2. JSONP（JSON with Padding）

JSONP 是一种古老的跨域数据交互技术，它利用了 <script> 标签的 src 属性不受同源策略限制的特点。

原理：服务器返回的数据被包裹在一个回调函数中，前端页面通过动态创建 <script> 标签来请求该数据，当请求完成后，会执行回调函数并将数据传递给它。

示例代码：
前端代码：

<!DOCTYPE html>
<html lang="en">
<head>
    <meta charset="UTF-8">
    <meta name="viewport" content="width=device-width, initial-scale=1.0">
    <title>JSONP Example</title>
</head>
<body>
    <script>
        function handleData(data) {
            console.log(data);
        }

        const script = document.createElement('script');
        script.src = 'http://example.com/api/data?callback=handleData';
        document.body.appendChild(script);
    </script>
</body>
</html>

服务器端代码（以 Node.js 为例）：

const http = require('http');

const server = http.createServer((req, res) => {
    const url = new URL(req.url, `http://${req.headers.host}`);
    const callback = url.searchParams.get('callback');

    const data = { message: 'This is some data from the server.' };
    const jsonp = `${callback}(${JSON.stringify(data)})`;

    res.writeHead(200, { 'Content-Type': 'application/javascript' });
    res.end(jsonp);
});

const port = 3000;
server.listen(port, () => {
    console.log(`Server is running on port ${port}`);
});

局限性：JSONP 只支持 GET 请求，并且安全性较低，容易受到 XSS 攻击。

3. 代理服务器

在开发环境中，可以使用代理服务器来解决跨域问题。
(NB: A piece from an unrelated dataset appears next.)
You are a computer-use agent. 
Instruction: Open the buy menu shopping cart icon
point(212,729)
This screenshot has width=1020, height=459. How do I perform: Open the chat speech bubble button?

代理服务器位于客户端和目标服务器之间，客户端向代理服务器发送请求，代理服务器再将请求转发到目标服务器，并将响应返回给客户端。

示例代码（以 Vue CLI 为例）：
在 vue.config.js 中配置代理：

module.exports = {
    devServer: {
        proxy: {
            '/api': {
                target: 'http://example.com', // 目标服务器地址
                changeOrigin: true,
                pathRewrite: {
                    '^/api': ''
                }
            }
        }
    }
};

解释：

• target：目标服务器的地址。
• changeOrigin：是否改变请求的源。
• pathRewrite：对请求路径进行重写。

场景示例

假设你有一个前端项目运行在 http://localhost:8080，后端 API 服务运行在 http://localhost:3000，你想从前端项目中请求后端 API 的数据。

前端代码（使用 Fetch API）

fetch('http://localhost:3000/api/data')
  .then(response => response.json())
  .then(data => console.log(data))
  .catch(error => console.error('Error:', error));

后端代码（使用 Node.js + Express 并设置 CORS 响应头）

const express = require('express');
const app = express();

app.use((req, res, next) => {
    res.setHeader('Access-Control-Allow-Origin', 'http://localhost:8080');
    res.setHeader('Access-Control-Allow-Methods', 'GET, POST, PUT, DELETE');
    res.setHeader('Access-Control-Allow-Headers', 'Content-Type, Authorization');
    next();
});

app.get('/api/data', (req, res) => {
    res.json({ message: 'This is some data from the server.' });
});

const port = 3000;
app.listen(port, () => {
    console.log(`Server is running on port ${port}`);
});

通过以上配置，前端项目就可以正常请求后端 API 的数据，解决了跨域问题。